● What is needed:
Present the lines of the records as a numbered list, omitting blank lines and leaving the pictures out.

(Records locating screen elements)
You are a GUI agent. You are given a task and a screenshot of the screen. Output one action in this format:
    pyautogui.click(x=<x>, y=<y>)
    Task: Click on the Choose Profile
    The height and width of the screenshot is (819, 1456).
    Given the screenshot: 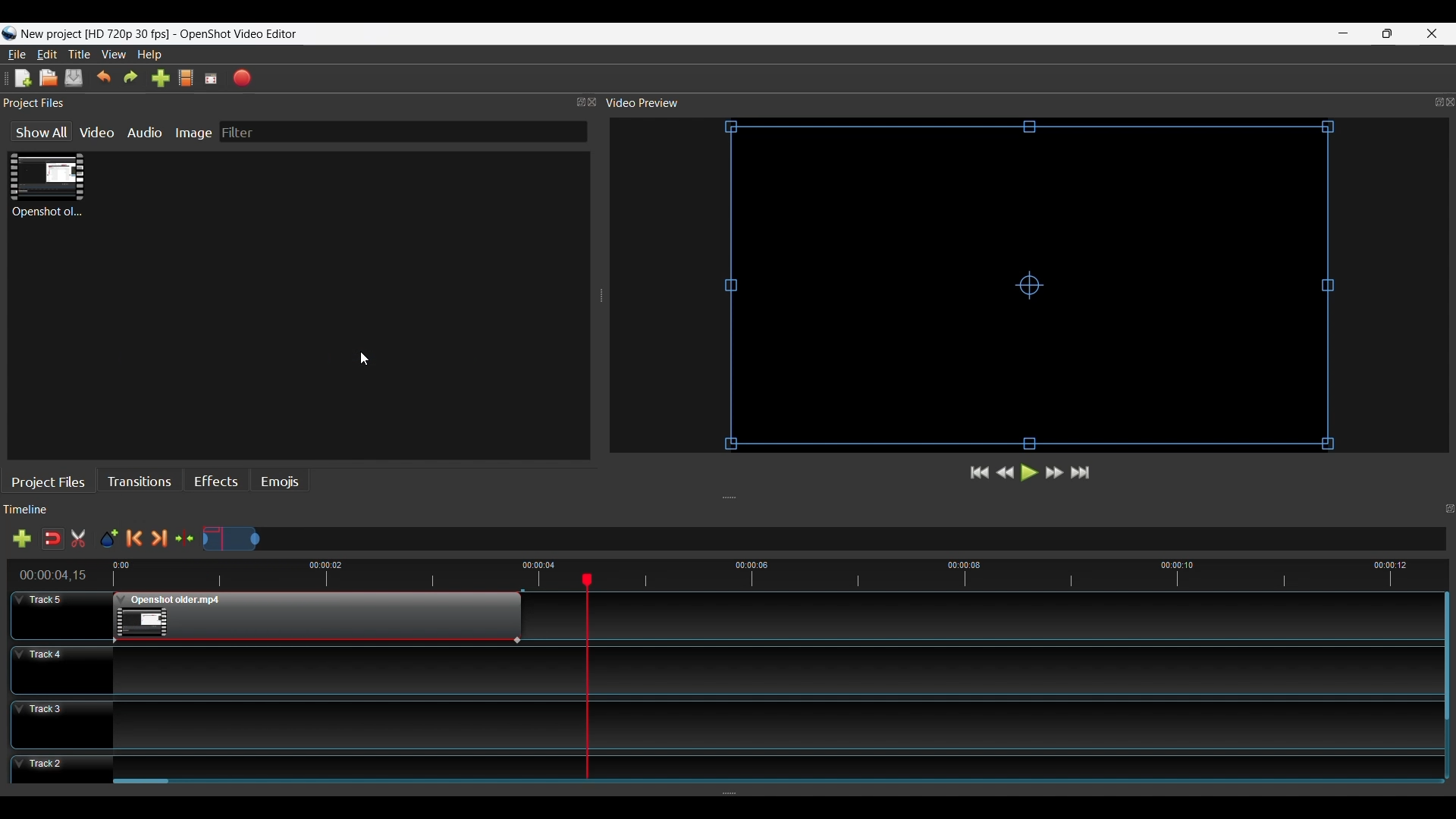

● Reply to the exercise:
1. You are a GUI agent. You are given a task and a screenshot of the screen. Output one action in this format:
2.     pyautogui.click(x=<x>, y=<y>)
3.     Task: Click on the Choose Profile
4.     The height and width of the screenshot is (819, 1456).
5.     Given the screenshot: 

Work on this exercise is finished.